The Canary Islands have seen a remarkable increase in both tourist numbers and overnight stays, resulting in a boost to employment and turnover in the region. Data from the Canary Islands Tourism Research Department, a public company under the Ministry of Tourism and Employment of the Canary Islands Government, confirms this trend.
During the first half of the year, the archipelago welcomed 6.5 million tourists in traditional tourist accommodations, marking a 14% rise compared to the same period last year. Notably, foreign tourists experienced a growth of 16.5%, followed by mainlanders at 6.7%, and Canary Island residents at 1.6%. The surge in tourists is not only reflected in their numbers but also in their overnight stays, which have increased by 16.6% compared to the previous year’s first six months.

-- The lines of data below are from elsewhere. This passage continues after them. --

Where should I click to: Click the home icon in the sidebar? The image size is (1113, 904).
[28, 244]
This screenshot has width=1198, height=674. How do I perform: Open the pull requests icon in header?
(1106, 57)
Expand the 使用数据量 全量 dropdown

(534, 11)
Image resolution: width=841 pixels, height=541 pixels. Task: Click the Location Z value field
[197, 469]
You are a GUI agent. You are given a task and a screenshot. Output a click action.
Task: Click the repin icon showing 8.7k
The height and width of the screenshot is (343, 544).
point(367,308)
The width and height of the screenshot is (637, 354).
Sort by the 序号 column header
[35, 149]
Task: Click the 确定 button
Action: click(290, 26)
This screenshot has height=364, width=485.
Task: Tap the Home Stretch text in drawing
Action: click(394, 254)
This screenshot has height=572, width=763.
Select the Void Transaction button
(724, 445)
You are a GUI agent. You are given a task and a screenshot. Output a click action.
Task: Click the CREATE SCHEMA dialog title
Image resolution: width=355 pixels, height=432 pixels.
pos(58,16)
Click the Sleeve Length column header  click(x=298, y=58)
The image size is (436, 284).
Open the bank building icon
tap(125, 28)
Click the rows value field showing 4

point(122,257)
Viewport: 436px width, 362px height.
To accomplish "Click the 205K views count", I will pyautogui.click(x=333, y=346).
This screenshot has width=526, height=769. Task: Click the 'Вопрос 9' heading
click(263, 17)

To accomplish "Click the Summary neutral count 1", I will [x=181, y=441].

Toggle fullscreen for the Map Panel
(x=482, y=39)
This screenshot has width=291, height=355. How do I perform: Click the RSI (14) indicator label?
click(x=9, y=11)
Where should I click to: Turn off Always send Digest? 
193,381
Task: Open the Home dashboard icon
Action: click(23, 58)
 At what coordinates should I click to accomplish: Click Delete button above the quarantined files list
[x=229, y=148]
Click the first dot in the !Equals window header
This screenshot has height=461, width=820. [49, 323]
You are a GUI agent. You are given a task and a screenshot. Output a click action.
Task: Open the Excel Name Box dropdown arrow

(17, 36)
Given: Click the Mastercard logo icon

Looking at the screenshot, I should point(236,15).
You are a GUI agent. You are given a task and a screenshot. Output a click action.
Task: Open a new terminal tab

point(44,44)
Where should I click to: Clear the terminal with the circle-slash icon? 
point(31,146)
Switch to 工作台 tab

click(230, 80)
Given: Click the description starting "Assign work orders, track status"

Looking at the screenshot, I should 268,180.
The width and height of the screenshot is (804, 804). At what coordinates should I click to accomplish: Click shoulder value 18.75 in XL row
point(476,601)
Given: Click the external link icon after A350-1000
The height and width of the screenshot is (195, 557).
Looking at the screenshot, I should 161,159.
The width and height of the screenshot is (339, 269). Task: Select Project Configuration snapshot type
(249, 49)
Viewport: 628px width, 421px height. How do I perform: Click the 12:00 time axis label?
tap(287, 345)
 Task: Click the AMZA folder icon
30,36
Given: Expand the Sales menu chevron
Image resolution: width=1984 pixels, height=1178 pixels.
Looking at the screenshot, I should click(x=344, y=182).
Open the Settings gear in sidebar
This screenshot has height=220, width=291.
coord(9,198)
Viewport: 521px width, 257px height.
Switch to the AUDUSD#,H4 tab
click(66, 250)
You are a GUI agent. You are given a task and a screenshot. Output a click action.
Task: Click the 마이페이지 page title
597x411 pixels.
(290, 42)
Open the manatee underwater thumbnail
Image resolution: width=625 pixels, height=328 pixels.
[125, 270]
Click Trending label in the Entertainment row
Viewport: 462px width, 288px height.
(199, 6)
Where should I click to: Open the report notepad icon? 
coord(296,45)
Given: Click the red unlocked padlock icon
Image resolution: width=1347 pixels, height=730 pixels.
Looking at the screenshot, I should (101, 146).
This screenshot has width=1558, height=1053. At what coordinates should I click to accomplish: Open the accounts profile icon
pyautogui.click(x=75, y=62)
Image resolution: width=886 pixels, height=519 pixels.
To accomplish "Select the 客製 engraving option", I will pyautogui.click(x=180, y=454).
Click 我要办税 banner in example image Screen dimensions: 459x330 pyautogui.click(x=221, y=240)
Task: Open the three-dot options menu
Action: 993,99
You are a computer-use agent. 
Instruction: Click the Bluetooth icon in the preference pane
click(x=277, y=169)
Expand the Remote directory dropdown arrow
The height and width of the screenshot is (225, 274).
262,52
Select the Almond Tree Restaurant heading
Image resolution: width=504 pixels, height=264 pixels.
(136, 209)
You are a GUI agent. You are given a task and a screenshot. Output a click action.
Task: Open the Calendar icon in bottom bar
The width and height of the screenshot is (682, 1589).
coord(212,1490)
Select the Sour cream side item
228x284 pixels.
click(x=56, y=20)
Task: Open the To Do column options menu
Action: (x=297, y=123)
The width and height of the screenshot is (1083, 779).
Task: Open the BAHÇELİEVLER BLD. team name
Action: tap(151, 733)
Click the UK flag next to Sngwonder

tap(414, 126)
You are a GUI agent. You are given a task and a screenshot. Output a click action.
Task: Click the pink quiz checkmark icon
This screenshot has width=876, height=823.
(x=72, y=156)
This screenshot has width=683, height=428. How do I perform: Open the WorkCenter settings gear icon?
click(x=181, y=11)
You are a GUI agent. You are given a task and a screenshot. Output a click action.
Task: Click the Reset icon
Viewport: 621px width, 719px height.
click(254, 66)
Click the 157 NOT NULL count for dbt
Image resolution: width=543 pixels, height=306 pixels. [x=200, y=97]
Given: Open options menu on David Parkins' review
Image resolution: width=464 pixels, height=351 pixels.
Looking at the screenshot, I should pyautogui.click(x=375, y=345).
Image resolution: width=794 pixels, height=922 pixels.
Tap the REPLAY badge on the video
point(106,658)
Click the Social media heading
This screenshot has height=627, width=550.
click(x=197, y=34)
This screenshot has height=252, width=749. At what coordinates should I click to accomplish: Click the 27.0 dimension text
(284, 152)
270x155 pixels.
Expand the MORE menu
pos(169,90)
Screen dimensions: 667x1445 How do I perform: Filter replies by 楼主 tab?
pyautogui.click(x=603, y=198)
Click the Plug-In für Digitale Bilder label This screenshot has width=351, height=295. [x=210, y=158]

Councillor for Tourism and Employment, Jessica de León, emphasizes the vital recovery of tourism and aims to ensure that the industry continues to generate more wealth and better job opportunities while preserving the islands’ unique environmental resources sustainably.
The tourism industry’s employment has grown significantly, with a 25.6% increase in the first quarter of the year compared to the same period in 2022, amounting to 267,975 people working in the sector. Social Security enrollment in June rose by 4.3% in the Canary Islands (an additional 35,809 people) compared to the previous year, with higher growth in activities directly related to tourism (hotels and catering, travel agencies, and tour operators) at 7.9%.
Tourism expenditure has also shown impressive improvement, reaching 5,353 million euros in the first quarter, a substantial 50.4% increase compared to the same period last year, although influenced by higher inflation rates. Average daily visitor spending rose to €168.52, a 39.2% increase compared to the first three months of 2019, while spending per trip reached €1,432 (+44.5%).
The councillor underscores that tourism is an integral part of the archipelago’s identity and intends to focus on it not only as a significant economic driver, contributing 33% to GDP and accounting for 36.5% of total employment, but also as a platform to showcase their traditions, unique landscapes, and rich cultural, natural, and gastronomic heritage.